The number of employees at Axis Bank has decreased by 3,100 employees in the last one year. The job cuts are related to continued investment in technology and the push for higher productivity.
The total number of employees of the private bank stood at 101,300 employees at the end of the financial year ending March 31, 2026. A year earlier, the workforce was 104,400, quarterly results released on Saturday show. Compared to the previous quarter, the number of employees decreased by 552.
It is important to note here that headcount declined even as Axis Bank opened 166 new branches in the quarter and 400 new branches in FY26.
Technological pressure is reducing jobs
During a post-results conference call, Axis Bank MD and CEO Amitabh Chaudhry said the headcount reduction reflects a natural outcome of the bank’s sustained push for digital transformation. He added that the bank has been consistently allocating around 9-10% of its operating expenses to technology over the past three to four years.
Technology and digital spending rose 14% year-on-year and accounted for nearly 10% of total operating expenses, the bank said.
Axis Bank maintained that cuts in no particular vertical have led to a change and that the bank’s approach remains focused on maintaining a balance between branch-led growth and technology-driven efficiencies.
Results of the Q4 axis
Axis Bank, the country’s third-largest private lender by market capitalization, on Saturday reported a largely flat fourth-quarter profit ₹7,071 crore as compared to ₹7,117 crore in the same period last year.
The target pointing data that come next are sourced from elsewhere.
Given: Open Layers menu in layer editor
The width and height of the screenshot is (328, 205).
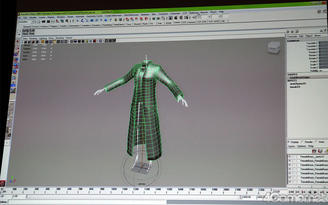Looking at the screenshot, I should coord(291,146).
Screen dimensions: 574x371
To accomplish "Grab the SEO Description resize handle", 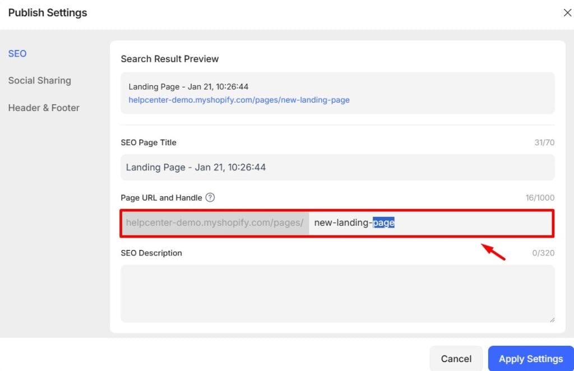I will point(552,319).
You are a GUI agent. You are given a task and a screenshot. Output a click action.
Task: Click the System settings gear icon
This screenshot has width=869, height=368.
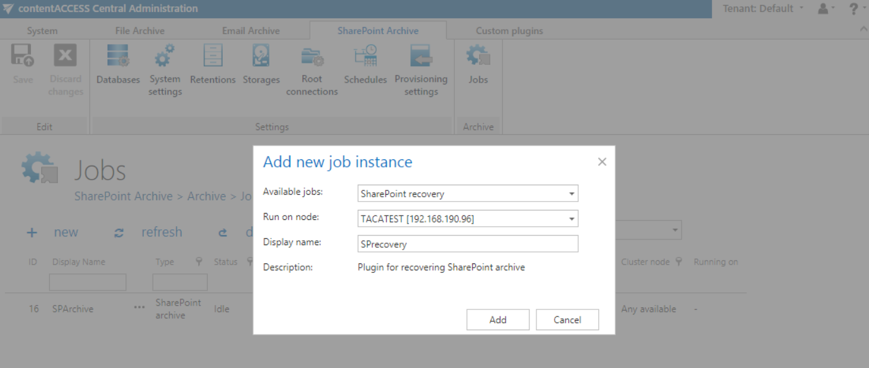point(165,57)
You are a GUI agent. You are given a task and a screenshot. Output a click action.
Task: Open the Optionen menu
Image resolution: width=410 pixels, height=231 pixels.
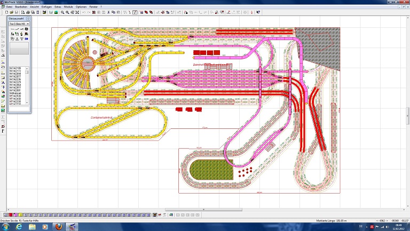(81, 7)
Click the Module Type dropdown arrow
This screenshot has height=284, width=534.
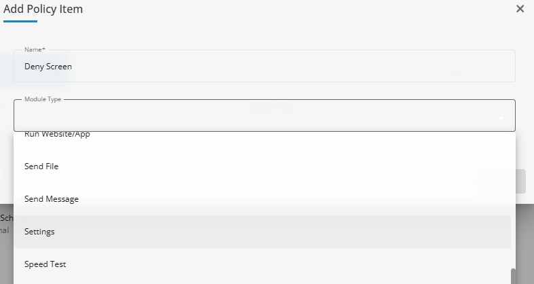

Its shares fell as much as 4.8% on Monday as profits fell on lower treasury income and higher reserves, with a planned $2 billion share raise adding to the pressure.
She made a standard asset ₹2,001 crore on any impact the conflict in the Middle East may have on its assets. “Based on an assessment of evolving and unpredictable macro and geopolitical uncertainties, the bank has created an additional one-time provision… This measure is prudent and precautionary in nature and does not reflect deterioration in asset quality,” CFO Puneet Sharma said in the bank’s fourth-quarter earnings call.